Diketahui, tim hukum Ganjar-Mahfud yang diketuai Todung Mulya Lubis telah mendaftarkan gugatan hasil perolehan suara Pilpres 2024 ke MK, pada Sabtu (23/3/2024).
Batalkan Presiden Terpilih
Menurut Mahfud, yang juga mantan Menko Bidang Politik Hukum dan Keamanan, logika tuntutan atau permohonan yang diajukan sangat kuat dan logis serta didukung fakta pengadilan sebelumnya di beberapa negara yang membatalkan hasil pemilihan umum (pemilu).
“Didukung juga oleh sekurang-kurangnya tujuh negara yang sudah membatalkan keterpilihan seorang presiden misalnya di Kenya, Bolivia, Thailand, Ukraina. Tinggal hakim punya keberanian atau tidak? Kita akan adu argumen di pengadilan,” ujarnya.
Lebih lanjut dikatakan, jalur hukum ditempuh di MK untuk mencari kebenaran, bukan semata-mata kemenangan. Dan, kebenaran itu tidak harus melalui vonis hakim, tetapi pada kesadaran publik.
“Kalau hakimnya memutuskan berbeda menjadi soal lain karena ada faktor yang bisa mempengaruhi hakim, seperti faktor intervensi,” tukasnya.
Dia menekankan, proses hukum di MK akan menjadi edukasi bagi publik agar pada masa depan tidak timbul kepercayaan di kalangan generasi penerus bahwa jabatan politik sulit diraih orang yang hanya punya bakat dan keinginan.
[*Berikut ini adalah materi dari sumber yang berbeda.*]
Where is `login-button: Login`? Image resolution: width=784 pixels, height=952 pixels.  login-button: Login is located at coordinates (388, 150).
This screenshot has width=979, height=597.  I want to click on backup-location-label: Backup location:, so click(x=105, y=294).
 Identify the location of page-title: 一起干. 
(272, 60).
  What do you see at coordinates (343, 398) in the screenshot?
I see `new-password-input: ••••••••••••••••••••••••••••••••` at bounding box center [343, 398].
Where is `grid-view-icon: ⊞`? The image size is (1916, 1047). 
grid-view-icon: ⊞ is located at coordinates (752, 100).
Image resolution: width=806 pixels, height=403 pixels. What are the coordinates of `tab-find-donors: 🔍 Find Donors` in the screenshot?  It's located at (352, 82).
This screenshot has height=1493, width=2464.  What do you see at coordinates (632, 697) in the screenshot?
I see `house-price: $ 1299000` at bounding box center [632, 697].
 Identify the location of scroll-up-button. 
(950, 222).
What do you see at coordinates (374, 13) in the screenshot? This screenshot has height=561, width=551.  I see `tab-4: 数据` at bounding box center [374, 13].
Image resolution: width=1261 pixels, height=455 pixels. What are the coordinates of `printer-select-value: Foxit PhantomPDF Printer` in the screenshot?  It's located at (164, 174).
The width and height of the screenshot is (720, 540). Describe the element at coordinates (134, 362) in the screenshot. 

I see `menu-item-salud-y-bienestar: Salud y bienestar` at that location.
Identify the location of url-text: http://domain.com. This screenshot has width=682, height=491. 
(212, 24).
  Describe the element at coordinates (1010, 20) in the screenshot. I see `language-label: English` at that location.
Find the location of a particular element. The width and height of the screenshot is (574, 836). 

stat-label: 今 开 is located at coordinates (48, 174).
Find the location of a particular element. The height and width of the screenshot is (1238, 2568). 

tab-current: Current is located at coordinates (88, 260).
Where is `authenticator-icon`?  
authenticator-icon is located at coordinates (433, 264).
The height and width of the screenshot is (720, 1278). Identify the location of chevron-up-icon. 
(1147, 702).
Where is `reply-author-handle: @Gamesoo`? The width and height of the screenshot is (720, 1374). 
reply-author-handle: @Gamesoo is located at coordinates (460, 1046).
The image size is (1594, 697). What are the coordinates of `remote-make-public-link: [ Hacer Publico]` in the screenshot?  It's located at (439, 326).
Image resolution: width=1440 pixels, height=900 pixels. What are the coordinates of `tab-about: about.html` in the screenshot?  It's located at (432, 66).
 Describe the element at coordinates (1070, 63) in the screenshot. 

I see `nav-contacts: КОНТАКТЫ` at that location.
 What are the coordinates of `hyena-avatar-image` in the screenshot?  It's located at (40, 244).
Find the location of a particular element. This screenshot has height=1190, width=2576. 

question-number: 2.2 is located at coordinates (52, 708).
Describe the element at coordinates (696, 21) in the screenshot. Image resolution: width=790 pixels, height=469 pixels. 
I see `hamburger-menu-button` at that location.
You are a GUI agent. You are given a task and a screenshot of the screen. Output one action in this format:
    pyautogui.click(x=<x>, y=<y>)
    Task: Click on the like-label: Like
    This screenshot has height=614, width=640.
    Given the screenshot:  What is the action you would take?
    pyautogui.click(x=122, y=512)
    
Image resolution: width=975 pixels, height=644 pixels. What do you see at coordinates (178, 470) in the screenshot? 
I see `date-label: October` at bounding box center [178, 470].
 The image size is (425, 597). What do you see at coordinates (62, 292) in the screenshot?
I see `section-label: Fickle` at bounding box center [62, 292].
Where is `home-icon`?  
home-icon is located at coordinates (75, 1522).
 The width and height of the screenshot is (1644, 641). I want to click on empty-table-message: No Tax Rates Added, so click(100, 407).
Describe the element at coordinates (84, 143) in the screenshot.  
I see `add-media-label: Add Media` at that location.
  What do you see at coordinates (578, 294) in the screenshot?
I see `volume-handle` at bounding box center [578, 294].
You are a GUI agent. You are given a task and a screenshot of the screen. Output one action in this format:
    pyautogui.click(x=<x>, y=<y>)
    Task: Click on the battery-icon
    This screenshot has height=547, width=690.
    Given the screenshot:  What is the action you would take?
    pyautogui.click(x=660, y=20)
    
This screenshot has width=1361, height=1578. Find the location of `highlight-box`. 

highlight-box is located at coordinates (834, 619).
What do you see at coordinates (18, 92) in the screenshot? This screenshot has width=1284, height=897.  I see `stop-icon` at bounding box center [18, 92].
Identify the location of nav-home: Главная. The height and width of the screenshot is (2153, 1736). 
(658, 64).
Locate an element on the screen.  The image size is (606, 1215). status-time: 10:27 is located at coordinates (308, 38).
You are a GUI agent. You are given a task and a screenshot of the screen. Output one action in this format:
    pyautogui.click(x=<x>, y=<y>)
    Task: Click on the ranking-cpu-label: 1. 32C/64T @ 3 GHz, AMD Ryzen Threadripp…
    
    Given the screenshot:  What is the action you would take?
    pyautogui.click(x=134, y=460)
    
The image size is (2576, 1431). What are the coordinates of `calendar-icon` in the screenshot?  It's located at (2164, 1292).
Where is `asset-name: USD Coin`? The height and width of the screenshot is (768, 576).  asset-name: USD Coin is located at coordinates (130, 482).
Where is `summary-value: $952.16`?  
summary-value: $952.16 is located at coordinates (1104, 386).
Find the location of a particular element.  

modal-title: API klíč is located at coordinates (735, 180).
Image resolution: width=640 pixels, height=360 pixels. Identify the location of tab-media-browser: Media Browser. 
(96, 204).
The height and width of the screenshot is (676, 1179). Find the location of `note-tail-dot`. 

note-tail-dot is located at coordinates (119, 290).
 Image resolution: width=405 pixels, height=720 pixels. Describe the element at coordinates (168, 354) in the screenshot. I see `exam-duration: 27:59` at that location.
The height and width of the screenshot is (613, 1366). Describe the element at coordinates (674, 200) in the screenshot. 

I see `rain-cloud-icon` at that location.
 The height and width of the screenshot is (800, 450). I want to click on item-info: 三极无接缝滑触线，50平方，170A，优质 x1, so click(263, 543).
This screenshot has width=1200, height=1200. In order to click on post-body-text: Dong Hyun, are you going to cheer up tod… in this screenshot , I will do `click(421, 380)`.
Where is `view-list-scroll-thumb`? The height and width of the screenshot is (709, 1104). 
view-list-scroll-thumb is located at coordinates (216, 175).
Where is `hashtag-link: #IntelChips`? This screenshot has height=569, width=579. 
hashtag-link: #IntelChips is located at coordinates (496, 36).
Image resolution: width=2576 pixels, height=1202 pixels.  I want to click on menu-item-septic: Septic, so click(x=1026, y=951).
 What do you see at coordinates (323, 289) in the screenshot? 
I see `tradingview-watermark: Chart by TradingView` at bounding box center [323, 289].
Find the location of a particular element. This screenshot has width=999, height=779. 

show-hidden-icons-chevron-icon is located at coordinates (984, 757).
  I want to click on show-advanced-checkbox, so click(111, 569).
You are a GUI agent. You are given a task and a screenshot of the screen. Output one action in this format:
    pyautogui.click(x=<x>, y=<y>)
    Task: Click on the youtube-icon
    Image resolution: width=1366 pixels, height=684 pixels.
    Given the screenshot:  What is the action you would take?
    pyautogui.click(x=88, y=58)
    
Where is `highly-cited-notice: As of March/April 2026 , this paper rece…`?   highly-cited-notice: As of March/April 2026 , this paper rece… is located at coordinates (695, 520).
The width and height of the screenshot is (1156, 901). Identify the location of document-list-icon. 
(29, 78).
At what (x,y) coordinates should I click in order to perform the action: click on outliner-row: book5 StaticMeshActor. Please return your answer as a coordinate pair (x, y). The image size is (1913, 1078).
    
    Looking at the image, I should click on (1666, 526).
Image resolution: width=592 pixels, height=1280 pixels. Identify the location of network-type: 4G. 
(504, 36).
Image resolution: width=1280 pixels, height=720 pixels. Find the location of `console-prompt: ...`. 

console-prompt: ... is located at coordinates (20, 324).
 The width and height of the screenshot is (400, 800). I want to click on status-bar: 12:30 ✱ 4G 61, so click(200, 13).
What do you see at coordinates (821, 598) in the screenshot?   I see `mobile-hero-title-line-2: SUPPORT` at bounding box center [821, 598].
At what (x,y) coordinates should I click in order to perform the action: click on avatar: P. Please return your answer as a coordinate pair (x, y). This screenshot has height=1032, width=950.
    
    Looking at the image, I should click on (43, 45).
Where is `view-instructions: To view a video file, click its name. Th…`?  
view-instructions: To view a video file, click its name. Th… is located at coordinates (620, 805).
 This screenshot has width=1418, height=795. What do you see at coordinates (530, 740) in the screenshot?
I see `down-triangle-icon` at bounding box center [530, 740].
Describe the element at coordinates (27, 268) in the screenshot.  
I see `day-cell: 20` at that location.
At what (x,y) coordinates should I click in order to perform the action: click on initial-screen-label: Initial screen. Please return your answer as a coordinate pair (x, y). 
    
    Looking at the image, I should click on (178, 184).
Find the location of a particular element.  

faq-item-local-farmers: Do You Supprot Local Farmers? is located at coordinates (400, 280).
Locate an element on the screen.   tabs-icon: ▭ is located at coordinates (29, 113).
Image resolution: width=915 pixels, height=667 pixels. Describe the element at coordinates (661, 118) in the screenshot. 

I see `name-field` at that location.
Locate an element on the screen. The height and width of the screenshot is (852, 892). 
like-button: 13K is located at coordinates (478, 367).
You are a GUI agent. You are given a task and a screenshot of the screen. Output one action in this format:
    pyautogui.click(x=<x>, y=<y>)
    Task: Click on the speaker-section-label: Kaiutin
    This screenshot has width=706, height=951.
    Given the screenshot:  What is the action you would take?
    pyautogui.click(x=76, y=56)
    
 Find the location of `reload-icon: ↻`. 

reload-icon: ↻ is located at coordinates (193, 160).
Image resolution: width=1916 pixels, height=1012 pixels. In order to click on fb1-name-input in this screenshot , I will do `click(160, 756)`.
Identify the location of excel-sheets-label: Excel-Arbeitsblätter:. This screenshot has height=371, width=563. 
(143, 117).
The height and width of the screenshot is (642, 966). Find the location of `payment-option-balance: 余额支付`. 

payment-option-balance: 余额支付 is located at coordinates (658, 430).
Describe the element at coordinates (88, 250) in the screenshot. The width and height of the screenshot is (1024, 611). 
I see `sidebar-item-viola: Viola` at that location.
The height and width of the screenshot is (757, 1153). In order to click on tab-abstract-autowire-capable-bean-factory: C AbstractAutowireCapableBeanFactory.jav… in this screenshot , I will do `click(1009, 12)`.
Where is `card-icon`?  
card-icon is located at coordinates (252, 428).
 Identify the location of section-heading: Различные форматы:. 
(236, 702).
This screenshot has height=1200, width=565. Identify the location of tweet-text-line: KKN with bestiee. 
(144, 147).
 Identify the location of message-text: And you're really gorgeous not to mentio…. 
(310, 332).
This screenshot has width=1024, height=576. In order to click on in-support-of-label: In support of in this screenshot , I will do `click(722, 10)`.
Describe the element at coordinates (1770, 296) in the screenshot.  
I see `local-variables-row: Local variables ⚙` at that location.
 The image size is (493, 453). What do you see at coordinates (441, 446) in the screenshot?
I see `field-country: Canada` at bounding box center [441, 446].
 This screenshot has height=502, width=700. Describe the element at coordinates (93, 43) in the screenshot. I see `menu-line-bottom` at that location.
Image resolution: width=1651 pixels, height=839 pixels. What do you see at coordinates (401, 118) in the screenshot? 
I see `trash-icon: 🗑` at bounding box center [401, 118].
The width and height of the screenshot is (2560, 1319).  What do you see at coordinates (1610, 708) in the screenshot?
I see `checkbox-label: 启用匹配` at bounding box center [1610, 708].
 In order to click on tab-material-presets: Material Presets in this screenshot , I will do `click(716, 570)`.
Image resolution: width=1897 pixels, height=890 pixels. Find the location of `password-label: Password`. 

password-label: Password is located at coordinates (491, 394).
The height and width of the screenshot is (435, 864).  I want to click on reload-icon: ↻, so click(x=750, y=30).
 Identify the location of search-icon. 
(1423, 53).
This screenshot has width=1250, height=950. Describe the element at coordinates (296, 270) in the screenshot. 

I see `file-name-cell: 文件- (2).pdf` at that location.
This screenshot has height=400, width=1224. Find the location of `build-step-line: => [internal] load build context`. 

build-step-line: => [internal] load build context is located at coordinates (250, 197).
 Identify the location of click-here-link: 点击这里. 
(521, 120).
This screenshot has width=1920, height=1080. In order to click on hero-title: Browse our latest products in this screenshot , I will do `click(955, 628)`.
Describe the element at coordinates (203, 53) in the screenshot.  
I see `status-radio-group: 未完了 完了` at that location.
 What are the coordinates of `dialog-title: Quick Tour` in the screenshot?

Kalau melihat situasi saat ini, ujarnya, jabatan politik bisa diraih oleh seseorang yang dekat kekuasaan, berasal dari keluarga yang memiliki kekuasaan atau mempunyai teman yang sedang berkuasa. Faktor keuangan pun berperan.
“Kita tidak boleh membiarkan ada kesan di mata generasi muda untuk menjadi Presiden, Wapres, anggota DPR, menteri dan pejabat bisa ditempuh hanya kalau ada kekuasaan atau dekat kekuasaan dan punya uang. Kalau sekarang, jika tidak punya uang jangan berharap. Tidak dekat kekuasaan jangan berharap. Harus hilangkan kesan seperti ini, sehingga nilai etik dan moral dibangun agar tidak membahayakan masa depan kita,” pungkasnya.